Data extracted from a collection
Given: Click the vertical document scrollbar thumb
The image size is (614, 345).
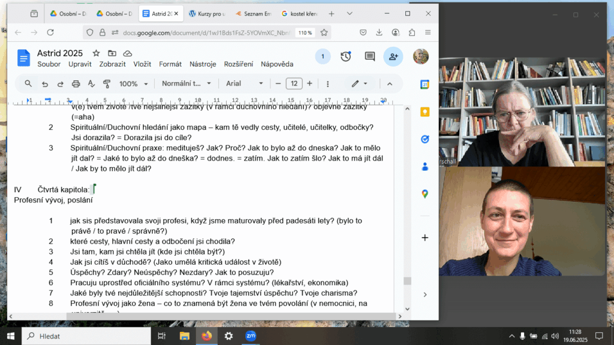Looking at the screenshot, I should click(x=407, y=281).
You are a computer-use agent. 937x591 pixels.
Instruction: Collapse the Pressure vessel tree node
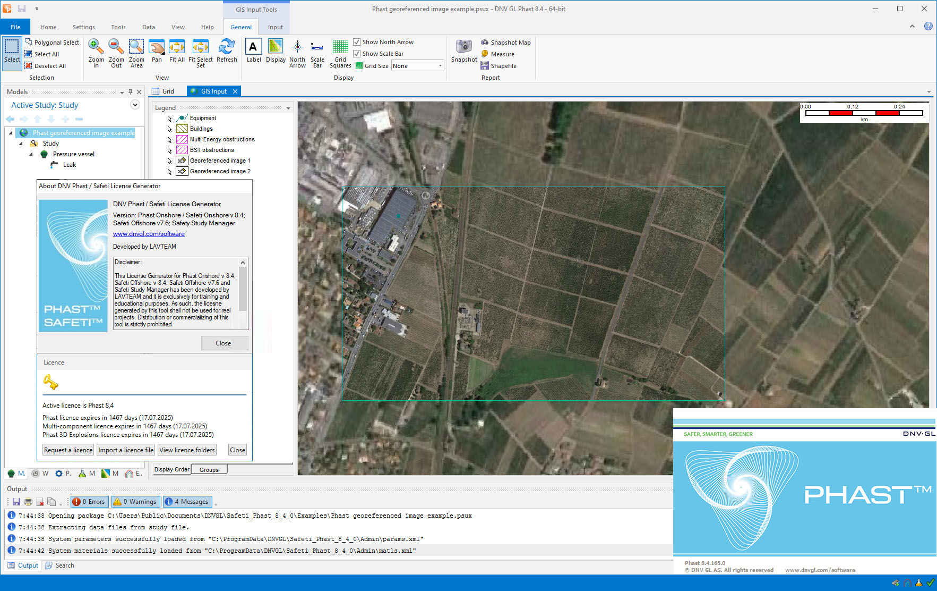pos(31,154)
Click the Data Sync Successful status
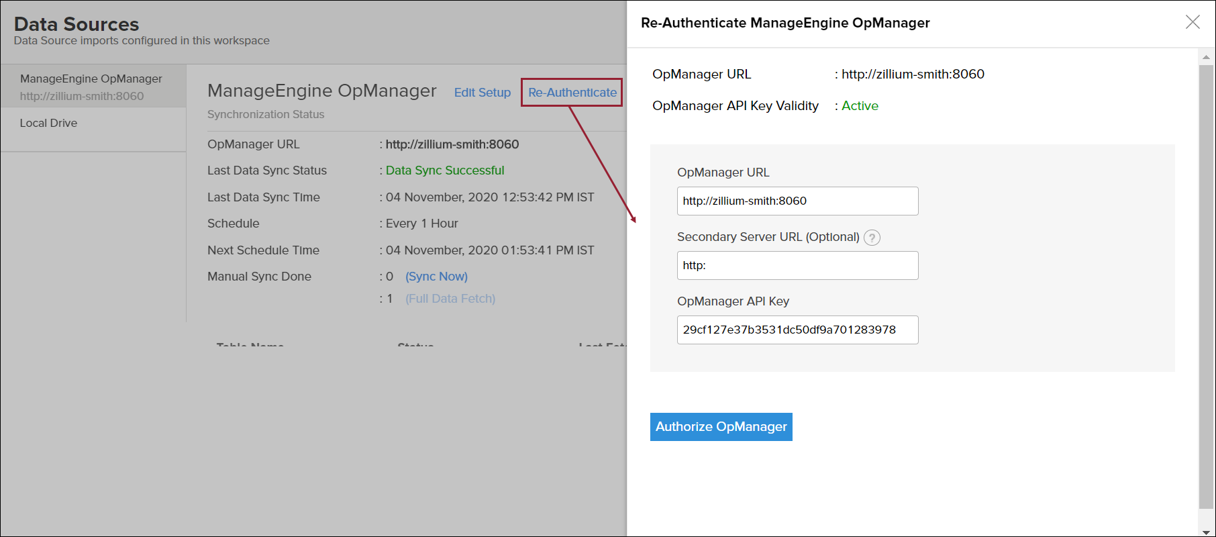 444,170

## TASK BRIEF
Reproduce exactly the lines from the one containing "Instruction: Collapse the" through the last line of the records, both included, leaving out every picture.

## EXPECTED OUTPUT
Instruction: Collapse the Pressure vessel tree node
pos(31,154)
Click the Data Sync Successful status
 444,170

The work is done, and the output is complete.